Shareholders at today’s meeting have a chance to browse booths at the Qwest Center where Berkshire units including See’s Candies, R.C. Willey Home Furnishings and car insurer Geico Corp. hawk their wares. The meetings in recent years have started with movies where Buffett hobnobs with celebrities including actress Susan Lucci and basketball player LeBron James. Then Buffett and Munger sit for five hours and take questions from the floor.

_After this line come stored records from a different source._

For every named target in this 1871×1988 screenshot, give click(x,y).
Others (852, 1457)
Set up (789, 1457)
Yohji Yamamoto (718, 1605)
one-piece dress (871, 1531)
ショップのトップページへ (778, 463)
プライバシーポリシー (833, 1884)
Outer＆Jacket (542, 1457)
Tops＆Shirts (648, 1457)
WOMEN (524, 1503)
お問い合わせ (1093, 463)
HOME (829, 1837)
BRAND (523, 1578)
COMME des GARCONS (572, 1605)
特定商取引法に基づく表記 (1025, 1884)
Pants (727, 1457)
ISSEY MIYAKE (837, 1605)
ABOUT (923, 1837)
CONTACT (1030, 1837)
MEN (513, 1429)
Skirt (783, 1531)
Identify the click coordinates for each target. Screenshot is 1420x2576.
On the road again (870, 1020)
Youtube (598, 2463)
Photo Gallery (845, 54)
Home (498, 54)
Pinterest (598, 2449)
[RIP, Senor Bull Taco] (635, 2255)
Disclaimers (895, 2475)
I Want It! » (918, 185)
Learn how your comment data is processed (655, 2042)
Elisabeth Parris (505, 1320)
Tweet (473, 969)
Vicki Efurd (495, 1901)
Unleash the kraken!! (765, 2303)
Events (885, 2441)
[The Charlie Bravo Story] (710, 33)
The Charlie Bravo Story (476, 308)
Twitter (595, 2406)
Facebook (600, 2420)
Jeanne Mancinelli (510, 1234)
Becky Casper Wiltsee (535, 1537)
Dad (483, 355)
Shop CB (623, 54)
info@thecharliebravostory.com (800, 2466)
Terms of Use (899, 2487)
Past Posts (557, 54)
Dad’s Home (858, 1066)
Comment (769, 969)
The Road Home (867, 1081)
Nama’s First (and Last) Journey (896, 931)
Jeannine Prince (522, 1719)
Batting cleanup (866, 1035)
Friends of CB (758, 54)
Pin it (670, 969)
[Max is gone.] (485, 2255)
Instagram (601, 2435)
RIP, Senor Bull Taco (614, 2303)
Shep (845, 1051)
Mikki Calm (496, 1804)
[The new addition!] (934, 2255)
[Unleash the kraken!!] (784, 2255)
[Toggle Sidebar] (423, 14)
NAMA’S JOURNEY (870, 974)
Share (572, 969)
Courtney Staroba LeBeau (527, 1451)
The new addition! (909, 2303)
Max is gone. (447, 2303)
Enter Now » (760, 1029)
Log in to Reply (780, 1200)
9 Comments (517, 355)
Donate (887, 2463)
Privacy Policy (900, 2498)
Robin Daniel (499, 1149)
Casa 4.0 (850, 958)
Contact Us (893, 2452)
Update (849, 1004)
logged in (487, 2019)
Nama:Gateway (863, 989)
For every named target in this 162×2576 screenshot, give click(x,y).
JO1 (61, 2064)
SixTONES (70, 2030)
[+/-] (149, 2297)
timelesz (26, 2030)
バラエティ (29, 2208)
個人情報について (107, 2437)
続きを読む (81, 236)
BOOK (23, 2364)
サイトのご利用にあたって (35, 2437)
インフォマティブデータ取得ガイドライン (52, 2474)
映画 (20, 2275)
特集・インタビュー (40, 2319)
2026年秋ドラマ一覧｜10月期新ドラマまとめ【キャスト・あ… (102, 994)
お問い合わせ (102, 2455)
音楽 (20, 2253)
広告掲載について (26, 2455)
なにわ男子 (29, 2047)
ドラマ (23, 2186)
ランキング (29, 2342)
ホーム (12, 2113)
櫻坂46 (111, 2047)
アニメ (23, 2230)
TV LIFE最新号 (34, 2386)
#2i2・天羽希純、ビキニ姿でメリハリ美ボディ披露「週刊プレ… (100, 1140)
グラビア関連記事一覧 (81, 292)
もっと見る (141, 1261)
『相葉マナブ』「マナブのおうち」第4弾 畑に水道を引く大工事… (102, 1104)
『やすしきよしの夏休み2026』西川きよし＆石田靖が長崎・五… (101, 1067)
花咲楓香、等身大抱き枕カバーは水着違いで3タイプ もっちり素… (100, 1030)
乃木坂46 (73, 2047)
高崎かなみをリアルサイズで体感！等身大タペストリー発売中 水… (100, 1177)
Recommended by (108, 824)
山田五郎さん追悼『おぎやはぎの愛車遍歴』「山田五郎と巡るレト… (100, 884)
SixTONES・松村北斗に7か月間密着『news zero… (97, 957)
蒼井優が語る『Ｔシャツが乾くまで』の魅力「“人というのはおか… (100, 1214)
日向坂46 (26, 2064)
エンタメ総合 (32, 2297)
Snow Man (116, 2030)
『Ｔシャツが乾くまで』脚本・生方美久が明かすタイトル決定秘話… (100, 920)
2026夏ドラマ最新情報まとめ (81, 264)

Shareholders haven’t been screened in past years, and some people took the opportunity to ask Buffett about baseball, abortion and Buffett’s personal relationship with Jesus Christ. Buffett, in his “Visitor’s Guide” for this year’s attendees, cited the paucity of inquires about Berkshire at the 2008 gathering as the reason for restructuring the question-and- answer session.
‘Most Worthwhile’
The new arrangement, in which half the questions are pre- screened by reporters, may ensure more discussion on planning for Buffett’s replacement as chief executive officer, Berkshire’s $37.1 billion in derivative bets tied to stock markets and ratings cuts.
“It will probably be the most worthwhile annual meeting in recent times,” said Jeff Matthews, the founder of hedge fund Ram Partners LP, in an interview before the meeting.
Matthews, who wrote in his book, “Pilgrimage to Warren Buffett’s Omaha,” about the lack of inquiries about Berkshire businesses is among investors who publicly compiled lists of potential topics of inquiry. Their questions cover the firm’s 20 percent stake in Moody’s parent company, an investment in Chinese rechargeable-battery maker BYD Co., and Berkshire’s reliance on Ajit Jain at its reinsurance operation.
The three reporters -- Carol Loomis from Fortune magazine, Andrew Ross Sorkin of the New York Times and CNBC’s Becky Quick -- took questions via e-mail and were under instruction from Buffett to ask only about Berkshire.